▶ [Kutipan Teks]
# # #

Topswara.com -- Berita duka menyelimuti Bone Bolango di Gorontalo. Hujan deras yang memicu tanah longsor di area pertambangan emas ilegal di Desa Tulabolo Timur, Kecamatan Suwawa Timur membawa bencana.
Peristiwa longsor yang terjadi pada 7 Juli 2024, sekitar Pukul 09.00 memakan korban hingga ratusan jiwa. Menurut Data Badan Nasional Pencarian dan Pertolongan (BNPP) per 9 Juli 2024 sekitar 148 orang jadi korban longsor, 90 selamat, 30 dalam pencarian, dan 23 orang meninggal dunia.
Lebih 1.000 personel gabungan dari BPBD, TNI, Polri, Basarnas, PMI, Pelindo dan relawan berupaya melakukan pencarian dan pertolongan terhadap para penambang emas yang tertimpa material longsor. Namun kondisi tanah labil disertai hujan lebat dan cuaca buruk menjadi kendala dalam pencarian korban hilang.

# # #

▶ [Informasi yang Ditampilkan]
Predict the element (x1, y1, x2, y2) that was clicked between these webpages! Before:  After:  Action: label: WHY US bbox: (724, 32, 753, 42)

# # #

▶ [Tujuan Latihan] Tolong lanjutkan teks tentang longsor di area tambang emas ilegal Bone Bolango, mulai setelah kalimat terakhirnya.

▶ [Jawaban Latihan]
Selain itu ada beberapa faktor lain yang menjadi penghambat yaitu jalan menuju lokasi yang terkena dampak longsor tidak dapat terakses kendaraan. Adapun dengan berjalan kaki dari pos lapangan di Desa Tulabolo ke lokasi tambang berjarak tempuh sekitar 4-5 jam, parahnya satu-satunya jembatan yang menghubungkan lokasi itu ikut rusak dan terputus.
Kepala Pusat Data, Informasi dan Komunikasi Kebencanaan Badan Nasional Penanggulangan Bencana (BNPB) Abdul Muhari mengimbau para petugas gabungan untuk tetap waspada dan siap siaga dalam operasi SAR. Sebab kemungkinan besar potensi longsor susulan akan terjadi lagi karena sampai saat ini cuaca masih berpeluang hujan lebat (tribunnews.com).
Pertambangan Ilegal
Berdasarkan laporan Kementerian Energi dan Sumber Daya Mineral (ESDM), insiden tanah longsor tersebut adalah wilayah tambang emas ilegal atau Pertambangan Tanpa Izin (PETI) karena berada di dalam area wilayah Kontrak Karya (KK) PT Gorontalo Minerals yang masih dalam tahap eksplorasi.
Terdapat ribuan penambang di lokasi ini, seperti dari Sulawesi Utara dan Sulawesi Tengah jadi tidak hanya berasal dari warga sekitar. Koordinator Nasional Jaringan Advokasi Tambang (Jatam) Melky Nahar mengungkapkan, mereka menambang hanya lewat pengetahuan tradisional atau kebetulan menemukan.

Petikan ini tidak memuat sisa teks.